▶ Exercise instructions
A faithful, word-for-word copy of the data below is required, without pictures.

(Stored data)
┏━━

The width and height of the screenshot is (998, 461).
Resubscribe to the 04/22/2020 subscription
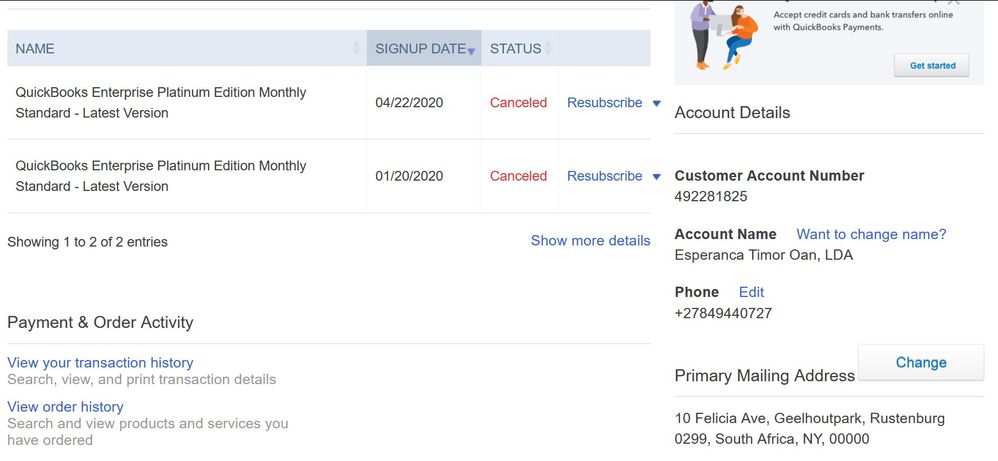pos(605,103)
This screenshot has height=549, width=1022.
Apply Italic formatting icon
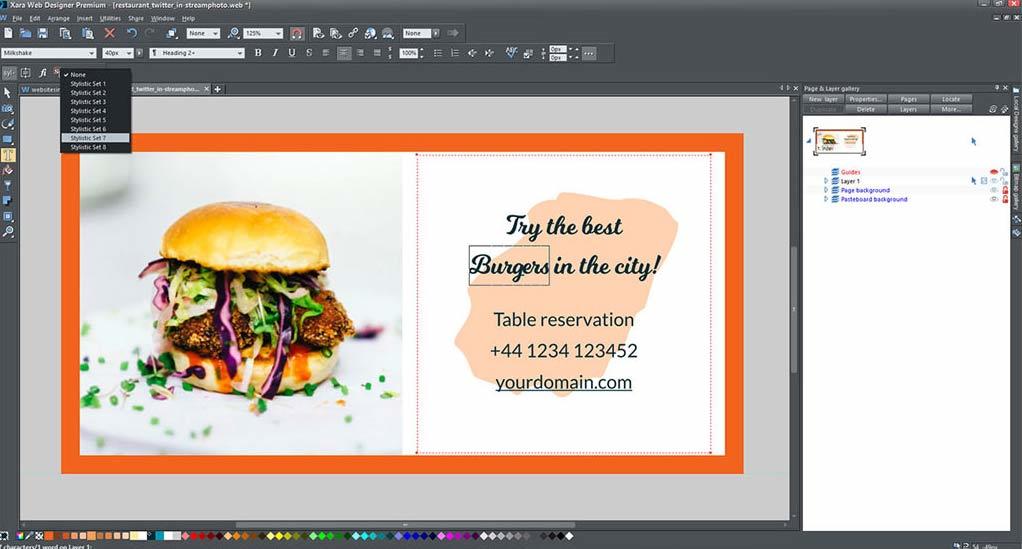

┗━━

▶ Answer for this exercise
The width and height of the screenshot is (998, 461).
Resubscribe to the 04/22/2020 subscription
pos(605,103)
This screenshot has height=549, width=1022.
Apply Italic formatting icon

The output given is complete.